▸ Document text
####################

The Iceland Diaries, Part Five
Yankee Plus Dec 2015
TABLE OF CONTENTS
It was difficult, perhaps the most difficult thing, to be without a common language. I have always said that being in Iceland gave me perspective and I think that related to many aspects of life. I could easily relate now to the many who travel to a new country, looking for work, unable to speak the native language. I sat through many meals not understanding anything that was being said. At times, I enjoyed listening, waiting to hear a word I knew or trying to string more than two words together to make sense. Other times, I completely withdrew and felt the deepest, saddest loneliness I ever recall. Writing in my journal was not a task but a necessity. It was at least one conversation I would have during the day.
Jane eventually found a bit of work at a farm at the other end of the valley. We learned to use the “simi” — the telephone which was of the most ancient kind: like the kind they had on Lassie, a box on the wall with a mouthpiece attached to the box and a receiver you held to your ear. Crank one ring and then two rings for Jane’s farm. I had no idea if making phone calls was expensive. I knew that they were on a party line because I might sometimes pick up the receiver and hear voices on the other end. I recall that Unnur liked to listen sometimes. I was not unfamiliar with all of that as it wasn’t that long ago that that was a common practice in America as well. I loved watching Unnur’s expression as she listened in. So when or if I called Jane, we tried to make it short and understood that someone else might be listening in. Still, it was a treat to speak English. We were able, at times, to make plans to get together. Unnur and Daniel would take me to visit there or her family would bring her to Frodastadir. It wasn’t very often but it was a much anticipated event. Otherwise, we could write letters to each other and send them via the milk truck.

####################

▸ Dataset extract
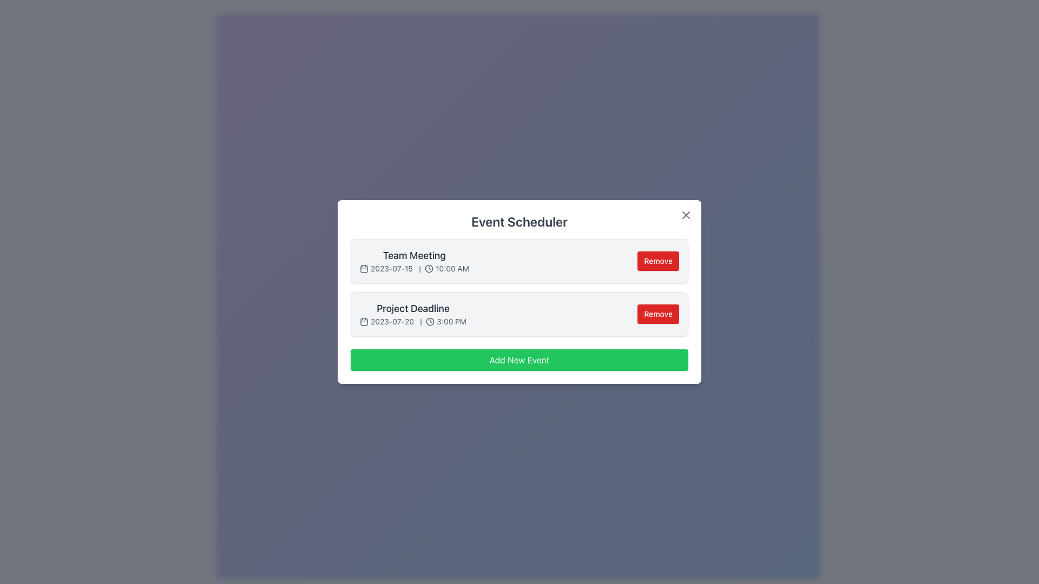 The image size is (1039, 584). Describe the element at coordinates (657, 314) in the screenshot. I see `the red rectangular 'Remove' button with rounded corners to observe the hover effect` at that location.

####################

▸ Exercise details
Duplicate the Iceland diary passage word for word, beginning with "The Iceland Diaries, Part" and ending after "during the day.". The data has no role in this work.

▸ Response to the exercise
The Iceland Diaries, Part Five
Yankee Plus Dec 2015
TABLE OF CONTENTS
It was difficult, perhaps the most difficult thing, to be without a common language. I have always said that being in Iceland gave me perspective and I think that related to many aspects of life. I could easily relate now to the many who travel to a new country, looking for work, unable to speak the native language. I sat through many meals not understanding anything that was being said. At times, I enjoyed listening, waiting to hear a word I knew or trying to string more than two words together to make sense. Other times, I completely withdrew and felt the deepest, saddest loneliness I ever recall. Writing in my journal was not a task but a necessity. It was at least one conversation I would have during the day.